A situação do conflito está claramente em mudança. Em partes do noroeste do Líbano, ambos os lados da fronteira são controlados pelo Hezbollah e seus aliados sírios. E eles dizem estar ganhando terreno.

Com a ajuda de "comitês populares locais", a equipe da BBC conseguiu cruzar a fronteira com a Síria para conversar com Abu Mohammed, miliciano pró-governo.

Durante o breve e tenso encontro, cercado por homens armados com fuzis AK-47, ficou claro que, ao menos nesta área, o Hezbollah, o Exército sírio e as milícias ligadas a Assad operam como se fossem um só.

Ainda assim, Mohammed insistiu que o Hezbollah não está diretamente envolvido no conflito.

"Eles nos dão apoio logístico e médico e nos ajudam a reconquistar território, mas não estão combatendo", diz o miliciano, com seu rosto coberto.

Questionado quanto à preocupação de que o envolvimento de grupos libaneses como o Hezbollah desestabilizariam ainda mais as relações na frágil fronteira, ele disse: "Estamos defendendo nossa terra de rebeldes que bombardeiam nossas aldeias."

Ampliação do conflito

O temor é de que o envolvimento do Hezbollah e outras facções façam com que o conflito sírio se espalhe para o outro lado da fronteira. E isso parece já estar acontecendo.
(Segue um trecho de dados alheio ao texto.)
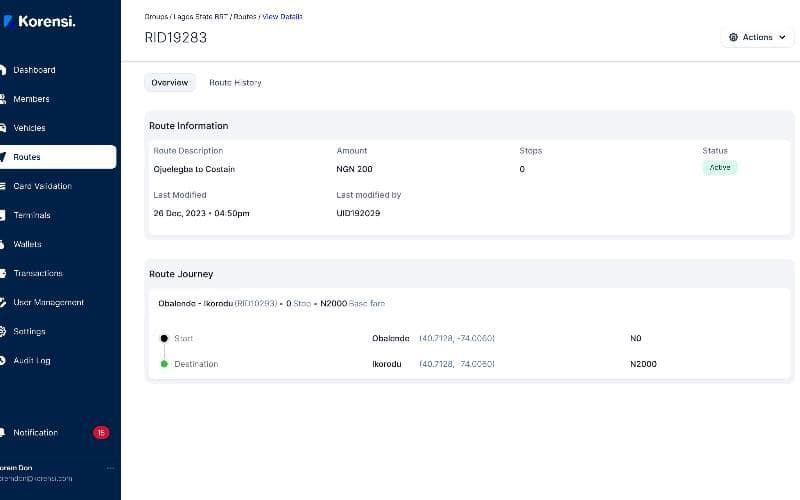The height and width of the screenshot is (500, 800).
Task: Open the Vehicles page
Action: pyautogui.click(x=29, y=128)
No Líbano, a cidade xiita de Hermel tem sido constantemente alvejada por foguetes de rebeldes sírios, já que a cidade apoia o regime Assad e é acusada de enviar combatentes ao lado sírio da fronteira.
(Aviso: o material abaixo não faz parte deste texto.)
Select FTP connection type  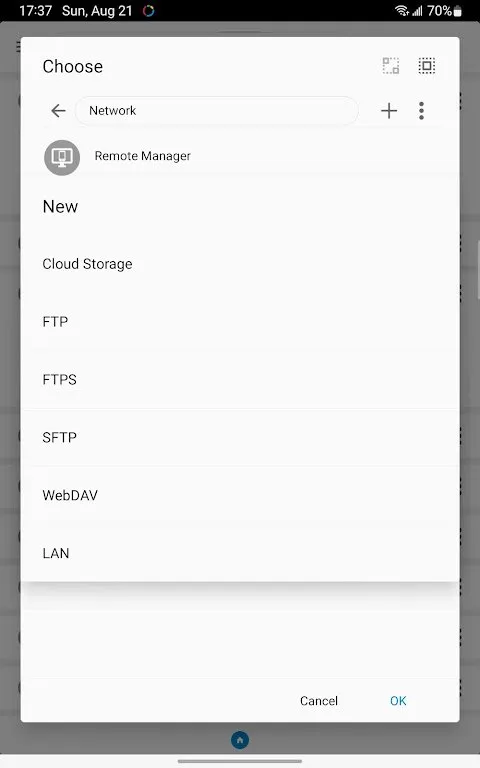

No país, nem todos apoiam o papel do Hezbollah na Síria. Abu Alawa é um idoso da aldeia que fala com carinho das relações sírio-libanesas na região antes de a guerra civil começar.
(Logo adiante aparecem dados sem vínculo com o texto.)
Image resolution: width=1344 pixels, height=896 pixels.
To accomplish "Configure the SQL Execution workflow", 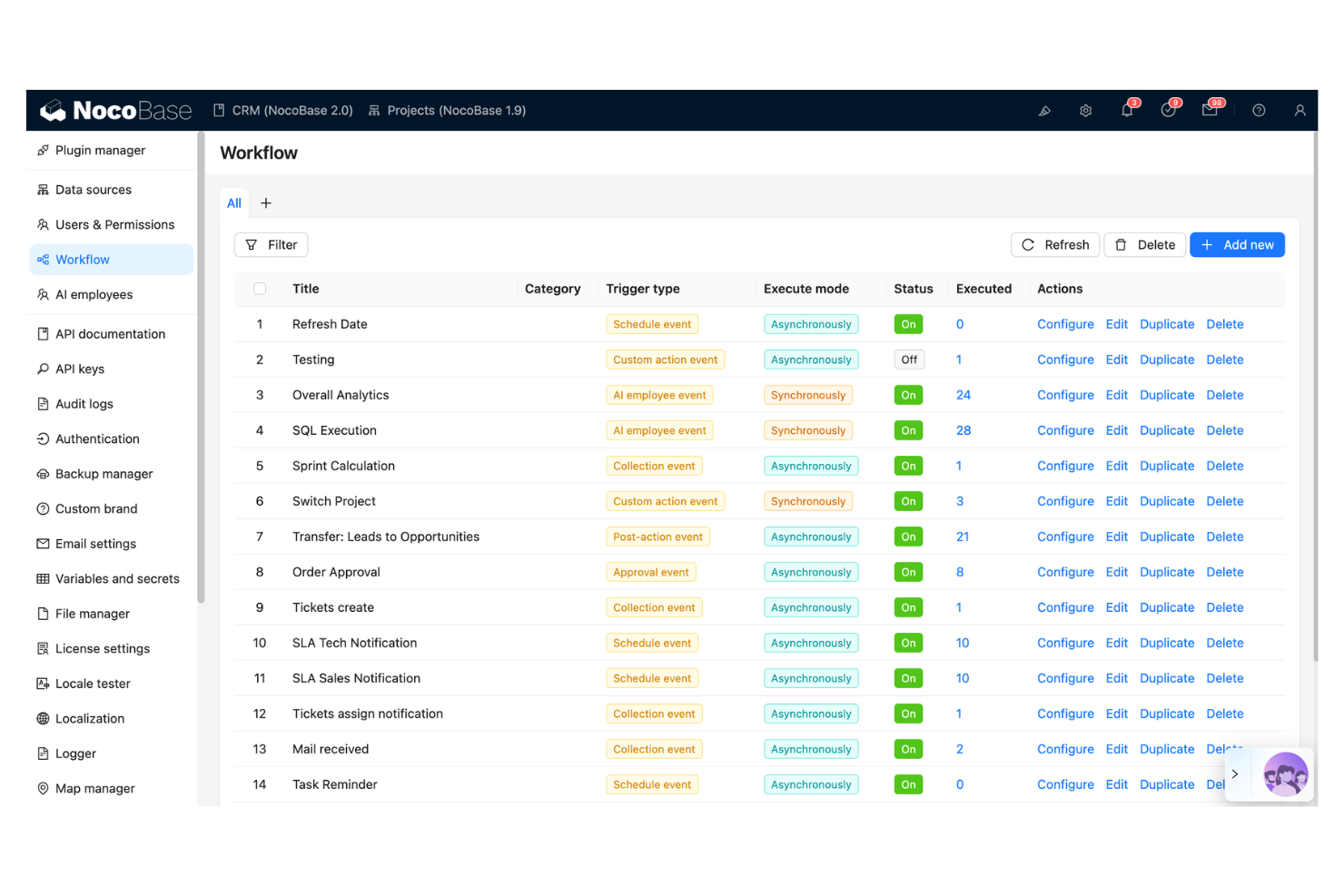I will tap(1064, 429).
"Há mais vozes moderadas na comunidade xiita que deveriam ter um papel na resolução do conflito", diz ele. Mas sua voz é cada vez mais solitária numa região com cada vez mais tensões sectárias.

Radicalização

Assim, quanto mais o conflito sírio se prolonga, mais expostas ficam as diferenças entre sunitas e xiitas nos dois países.

Em mesquitas sunitas libanesas, jovens estão sendo radicalizados. Sobretudo em cidades como Trípoli, onde as divisões sectárias espelham as da Síria, clérigos estimulam seus seguidores com chamados à jihad (guerra santa).

Nas últimas semanas, diversos imãs fizeram chamados públicos para que jovens se alistem para o combate.

Em conversa com a BBC em Trípoli, o xeique Salem Rafii disse que a iniciativa é uma resposta necessária ao papel do Hezbollah no conflito vizinho. "Há pessoas oprimidas lá (na Síria). Mulheres e crianças estão sendo estupradas, mortas e expulsas. Então qualquer libanês deveria ir ajudá-los, e será recompensado por Deus", diz.

Com isso, o futuro do Líbano fica ameaçado pelas turbulências na Síria. Geograficamente cercado e historicamente dominado pelo vizinho maior, talvez fosse querer demais que o Líbano e suas divisões sectárias ficassem alheias aos desdobramentos sírios.